Aditi: I believe, even though there may be many exceptions, at a certain moment a form chooses you and won’t leave you in peace. It has been so with me. I have been drawing flowers for over a decade now and they continue to intrigue me. The flowers I am drawn to are not commonplace. They can only survive in extreme climates. They aren’t typically meant to decorate, to beautify. And I think perhaps that is what initially attracted me to them, the ephemeral yet tenacious nature of their existence. The organic, geometric structure of the forms, the peeling away of the layers, carving out its composition, the fantastical quality of its presence in an unfamiliar environ; The language one begins to create is only the beginning of the discovery process. In attempting to draw them, I am only trying to measure the distance between the form and myself, waiting for the metamorphosis of the One into the Other.
Ultimately, what I am searching for is a space in which the permanent and the ephemeral, real and imagined, darkness and light cease to be perceived as contradictions.
AnS: I’m very interested in exploring the interior world of motivation, of how certain decisions are made. When working purely with instinct, we don’t stop to record these processes, because it is organic. Most artists don’t want to stop to question either-- they don’t want to break the flow.
On a personal level, I’m incredibly interested in the anatomy of artistic thought-- what are the hidden processes that motivate artists? What are they striving for?
Aditi: I find it very difficult to pin down a/the moment one begins to ‘create’; it’s a constant process of evolution/dissolution. I don’t stop making an image once I leave the studio. The mind is constantly imagining, taking things apart, rearranging. There are times when an entire image floats into my eyes and I can’t grasp its origins. As the author Murakami states in one of his novels, “sometimes I think that peoples minds are like deep wells. Nobody knows what’s at the bottom.
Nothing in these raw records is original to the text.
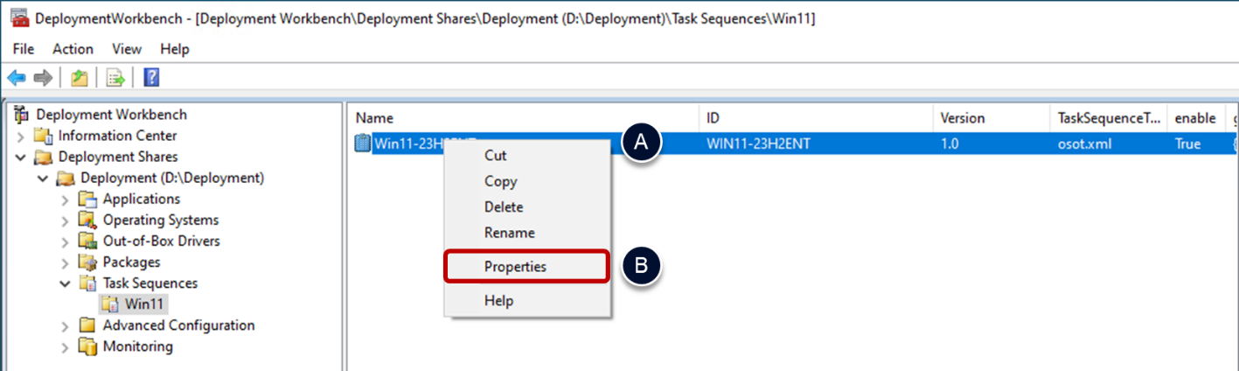Click the Up one level folder icon
The height and width of the screenshot is (371, 1239).
tap(80, 79)
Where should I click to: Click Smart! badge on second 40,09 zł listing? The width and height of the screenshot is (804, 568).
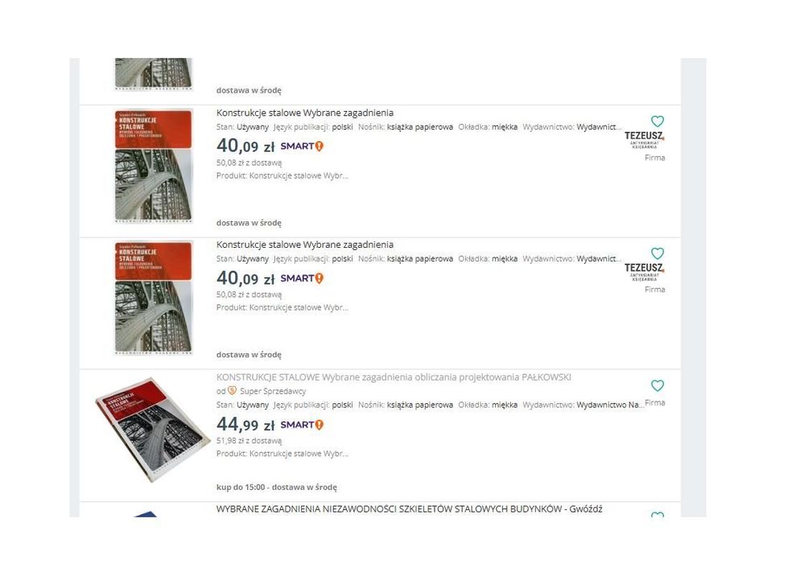point(302,278)
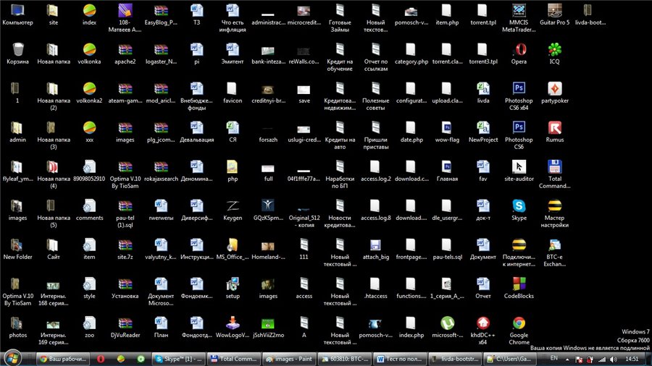
Task: Open the Windows Start menu orb
Action: tap(13, 357)
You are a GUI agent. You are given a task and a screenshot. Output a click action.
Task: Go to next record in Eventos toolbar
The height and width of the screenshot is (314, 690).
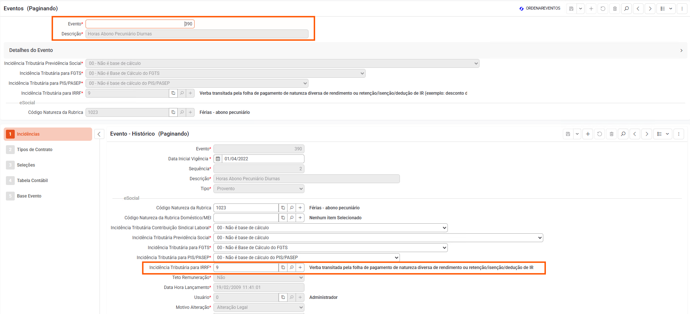pyautogui.click(x=650, y=8)
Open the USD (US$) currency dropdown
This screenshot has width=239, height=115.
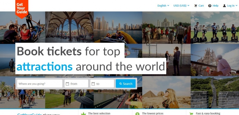181,6
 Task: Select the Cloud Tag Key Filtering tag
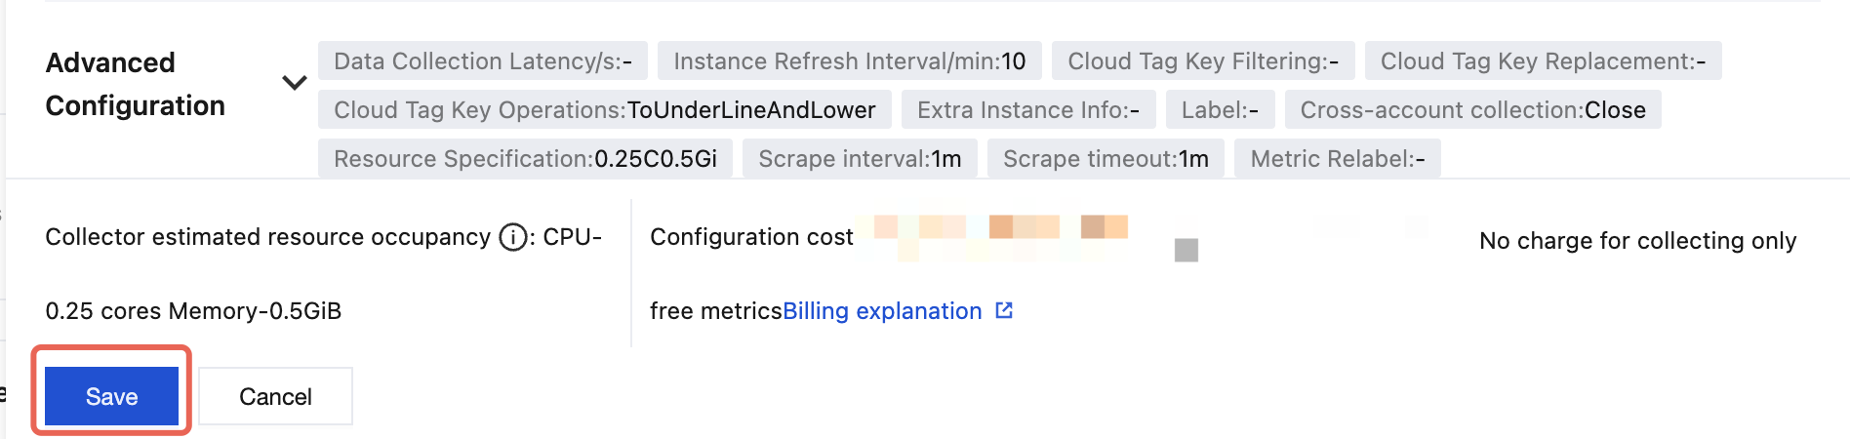coord(1202,61)
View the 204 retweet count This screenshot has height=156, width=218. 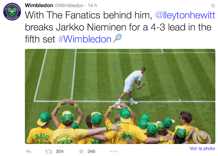[x=60, y=151]
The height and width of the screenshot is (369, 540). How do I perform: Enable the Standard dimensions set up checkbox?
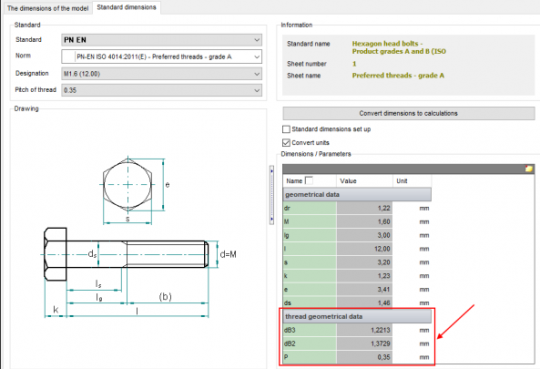286,129
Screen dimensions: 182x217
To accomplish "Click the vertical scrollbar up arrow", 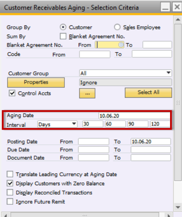I will click(x=178, y=20).
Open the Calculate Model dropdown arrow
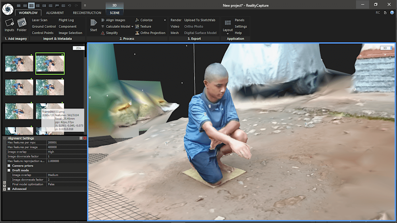 [132, 27]
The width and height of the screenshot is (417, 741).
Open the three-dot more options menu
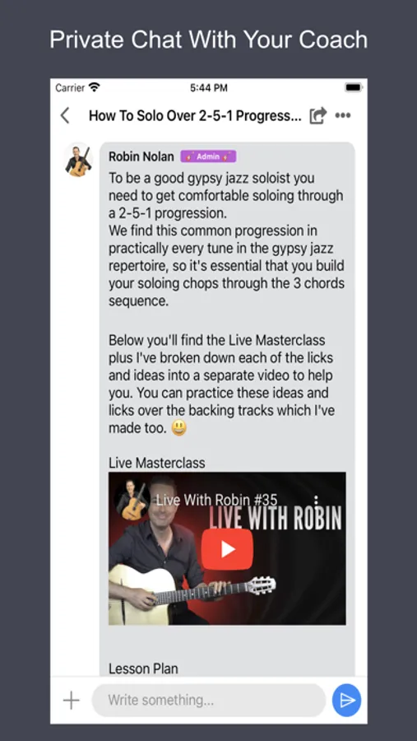(343, 115)
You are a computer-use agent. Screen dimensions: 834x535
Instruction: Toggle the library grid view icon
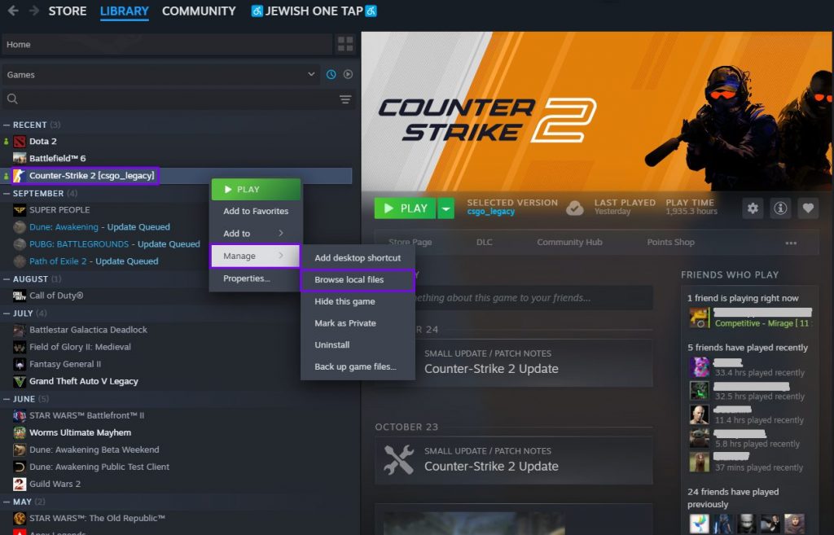(345, 44)
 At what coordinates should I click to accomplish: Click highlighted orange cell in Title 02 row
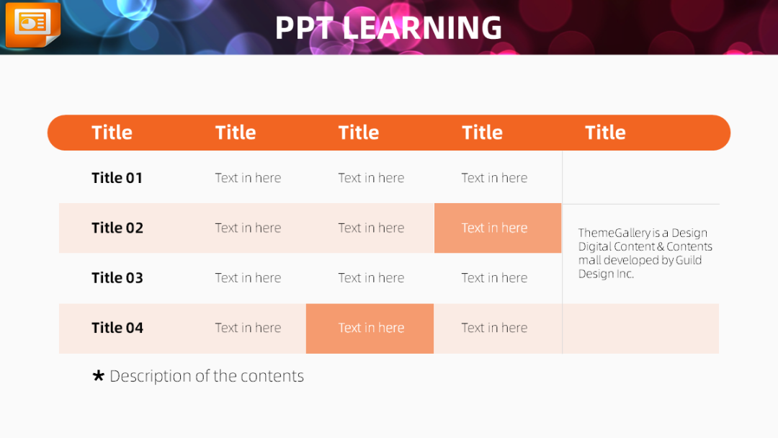[x=498, y=228]
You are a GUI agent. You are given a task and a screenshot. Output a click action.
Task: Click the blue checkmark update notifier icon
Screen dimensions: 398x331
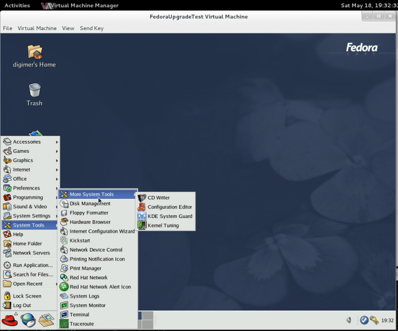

All you can do is imagine by what comes floating to the surface once in a while.”
AnS: There is a notable shift in scale in the work for your current body -- this brightness that falls from the stars, Blume, the darkness has a glow. Space is dense, form is not attenuated, and your mark making is textural, infinite and dark. Some of the rules have changed.
Aditi: Yes, the works in this show have great range. The scale of work shifts from the intimate to the immense. The largeness of an image is not determined by the size of the paper. I enjoy playing with dualities/contradictions. I want the viewer to move up close, to step back, to have an encounter with the work. Every movement of the body calls for a different mode of seeing.